::: SUPPLIED DATA

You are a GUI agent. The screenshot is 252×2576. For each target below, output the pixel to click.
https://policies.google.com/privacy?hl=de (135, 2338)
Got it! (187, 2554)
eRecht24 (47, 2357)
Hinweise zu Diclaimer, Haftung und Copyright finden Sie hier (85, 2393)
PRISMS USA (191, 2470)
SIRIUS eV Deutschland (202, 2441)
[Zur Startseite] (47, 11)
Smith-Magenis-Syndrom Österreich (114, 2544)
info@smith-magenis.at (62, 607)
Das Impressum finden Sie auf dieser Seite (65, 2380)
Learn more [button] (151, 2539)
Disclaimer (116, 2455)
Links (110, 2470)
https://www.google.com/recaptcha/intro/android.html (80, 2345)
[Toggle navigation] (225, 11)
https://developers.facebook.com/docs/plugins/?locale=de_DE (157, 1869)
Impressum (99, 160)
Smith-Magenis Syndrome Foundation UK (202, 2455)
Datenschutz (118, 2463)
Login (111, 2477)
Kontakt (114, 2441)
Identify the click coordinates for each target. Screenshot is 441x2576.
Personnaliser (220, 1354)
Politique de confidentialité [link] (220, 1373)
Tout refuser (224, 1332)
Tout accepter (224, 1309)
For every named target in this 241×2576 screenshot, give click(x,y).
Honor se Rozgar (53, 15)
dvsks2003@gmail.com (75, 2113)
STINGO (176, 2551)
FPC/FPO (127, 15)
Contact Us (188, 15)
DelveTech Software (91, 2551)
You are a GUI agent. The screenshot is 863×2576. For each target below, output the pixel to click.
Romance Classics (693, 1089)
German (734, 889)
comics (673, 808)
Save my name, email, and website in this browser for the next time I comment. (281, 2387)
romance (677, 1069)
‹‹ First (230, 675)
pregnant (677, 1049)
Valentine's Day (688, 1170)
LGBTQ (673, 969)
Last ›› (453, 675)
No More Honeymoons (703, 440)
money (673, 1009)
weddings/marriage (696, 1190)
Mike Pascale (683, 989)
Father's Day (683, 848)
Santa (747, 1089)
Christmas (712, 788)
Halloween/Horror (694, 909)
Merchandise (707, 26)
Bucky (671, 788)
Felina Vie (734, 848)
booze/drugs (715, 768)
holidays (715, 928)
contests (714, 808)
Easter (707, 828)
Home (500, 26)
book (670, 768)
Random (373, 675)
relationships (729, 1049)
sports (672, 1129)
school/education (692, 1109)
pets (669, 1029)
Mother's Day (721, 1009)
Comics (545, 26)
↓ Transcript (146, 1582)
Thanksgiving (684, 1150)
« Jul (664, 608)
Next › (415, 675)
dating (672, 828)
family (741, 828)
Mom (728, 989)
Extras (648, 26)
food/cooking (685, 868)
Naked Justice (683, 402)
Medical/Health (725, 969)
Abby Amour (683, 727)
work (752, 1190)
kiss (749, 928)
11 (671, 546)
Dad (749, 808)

::::::

*WORK INSTRUCTIONS:*
Copy out only the lines above from the one with "Identify the click" to the one with "For every named", inclusive, exactly as they stand.

*SOLUTION FOR THIS TASK:*
Identify the click coordinates for each target. Screenshot is 441x2576.
Personnaliser (220, 1354)
Politique de confidentialité [link] (220, 1373)
Tout refuser (224, 1332)
Tout accepter (224, 1309)
For every named target in this 241×2576 screenshot, give click(x,y).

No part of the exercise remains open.